While the clinical consequence of subclinical cardiotoxicity remains uncertain, interrupting cancer therapy might have deleterious effects with regard to cancer outcome. Two studies aimed to determine whether trastuzumab may be continued despite a subclinical LVEF decline. One small but interesting prospective study suggested that, in patients administered ACE inhibitors and beta-blockers, trastuzumab may be continued safely despite mild cardiotoxicity [24]. However, two patients (10%) developed heart failure with an LVEF < 40%, but completely recovered after discontinuation of trastuzumab. Further randomised controlled trials are required to confirm this outcome in low-risk patients.
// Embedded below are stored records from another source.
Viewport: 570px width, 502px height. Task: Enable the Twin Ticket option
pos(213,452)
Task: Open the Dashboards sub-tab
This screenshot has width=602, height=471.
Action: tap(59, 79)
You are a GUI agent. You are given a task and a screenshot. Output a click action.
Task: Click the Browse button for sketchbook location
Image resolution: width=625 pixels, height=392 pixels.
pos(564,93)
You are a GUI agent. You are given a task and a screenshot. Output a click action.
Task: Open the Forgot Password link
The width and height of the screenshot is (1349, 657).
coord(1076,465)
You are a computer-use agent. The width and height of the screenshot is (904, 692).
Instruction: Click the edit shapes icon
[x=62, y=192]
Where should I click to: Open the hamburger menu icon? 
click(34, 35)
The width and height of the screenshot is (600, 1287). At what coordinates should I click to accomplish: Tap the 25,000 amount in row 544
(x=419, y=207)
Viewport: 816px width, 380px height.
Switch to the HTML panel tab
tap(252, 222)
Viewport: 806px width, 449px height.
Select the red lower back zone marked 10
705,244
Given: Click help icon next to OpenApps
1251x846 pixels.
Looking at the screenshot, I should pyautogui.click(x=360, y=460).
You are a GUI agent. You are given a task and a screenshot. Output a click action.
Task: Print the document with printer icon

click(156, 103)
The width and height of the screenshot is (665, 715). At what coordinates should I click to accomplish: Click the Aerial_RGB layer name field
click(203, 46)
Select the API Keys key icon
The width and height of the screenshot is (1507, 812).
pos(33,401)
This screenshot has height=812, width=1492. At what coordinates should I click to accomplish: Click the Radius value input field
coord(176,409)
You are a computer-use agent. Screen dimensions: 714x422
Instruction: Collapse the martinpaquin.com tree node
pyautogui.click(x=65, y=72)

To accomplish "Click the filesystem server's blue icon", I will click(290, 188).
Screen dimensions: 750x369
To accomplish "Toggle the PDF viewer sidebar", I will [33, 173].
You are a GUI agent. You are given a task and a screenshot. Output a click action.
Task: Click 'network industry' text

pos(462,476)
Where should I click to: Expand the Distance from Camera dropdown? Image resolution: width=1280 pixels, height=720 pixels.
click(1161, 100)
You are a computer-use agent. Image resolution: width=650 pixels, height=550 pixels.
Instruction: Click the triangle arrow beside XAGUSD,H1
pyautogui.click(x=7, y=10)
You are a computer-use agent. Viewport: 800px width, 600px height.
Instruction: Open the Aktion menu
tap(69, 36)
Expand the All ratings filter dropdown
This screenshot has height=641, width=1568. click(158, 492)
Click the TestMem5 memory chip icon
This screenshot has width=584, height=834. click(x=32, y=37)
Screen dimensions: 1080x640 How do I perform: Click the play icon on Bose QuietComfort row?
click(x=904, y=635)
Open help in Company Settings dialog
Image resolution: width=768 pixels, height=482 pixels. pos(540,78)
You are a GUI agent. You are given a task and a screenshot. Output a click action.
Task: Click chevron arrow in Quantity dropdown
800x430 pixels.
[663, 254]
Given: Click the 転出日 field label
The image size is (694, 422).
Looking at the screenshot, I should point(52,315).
The SAFE-HEaRt trial studied LVEF during trastuzumab treatment in patients with an LVEF of 40%–49% prior to trastuzumab initiation [25]. They were treated with beta-blockers and/or ACE inhibitors. In 27 patients, trastuzumab treatment could be completed. However, trastuzumab was discontinued in 3 patients because of heart failure or an LVEF of < 35%. Two of them died due to disease progression. It is unknown whether the cardiac outcome outweighs the cancer outcome with respect to trastuzumab discontinuation.

Limitations

While follow-up was relatively long, with multiple echocardiograms per patient, cardiotoxicity can occur in a later stage of life. Therefore, observations might change in either direction during a longer follow-up period. The study was limited by its retrospective nature and relatively small sample size. The latter may also explain the relatively weak correlation of GLS and 3D LVEF, although the correlation was found to be significant, as expected. Larger-scale studies are necessary particularly to identify the clinical risk factors for cardiotoxicity, thereby identifying the high-risk patients who need intensified cardiac follow-up. Although GLS is a very promising early detector of subclinical LV dysfunction, it does have some limitations. Currently, there are different echocardiography machines and software packages with potential intervendor variability of strain measurements [26]. Nevertheless, in 2015 an EACVI/ASE/Industry Task Force consensus document was published to standardise deformation imaging [10]. The reliability of GLS depends highly on the quality of the acoustic windows. Left-sided mastectomy or lumpectomy and breast reconstruction in this population of breast cancer patients pose a common problem in this respect.

Conclusion

Myocardial strain imaging using GLS is able to identify subclinical LV dysfunction earlier than 3D LVEF measurement in women undergoing treatment with anthracyclines followed by trastuzumab for breast cancer. After pausing trastuzumab and starting cardioprotective therapy, this LV dysfunction is potentially reversible. It remains to be established whether the use of GLS to guide early cardioprotective therapy results in improved clinical outcomes and which patients are at highest risk of developing cardiotoxicity.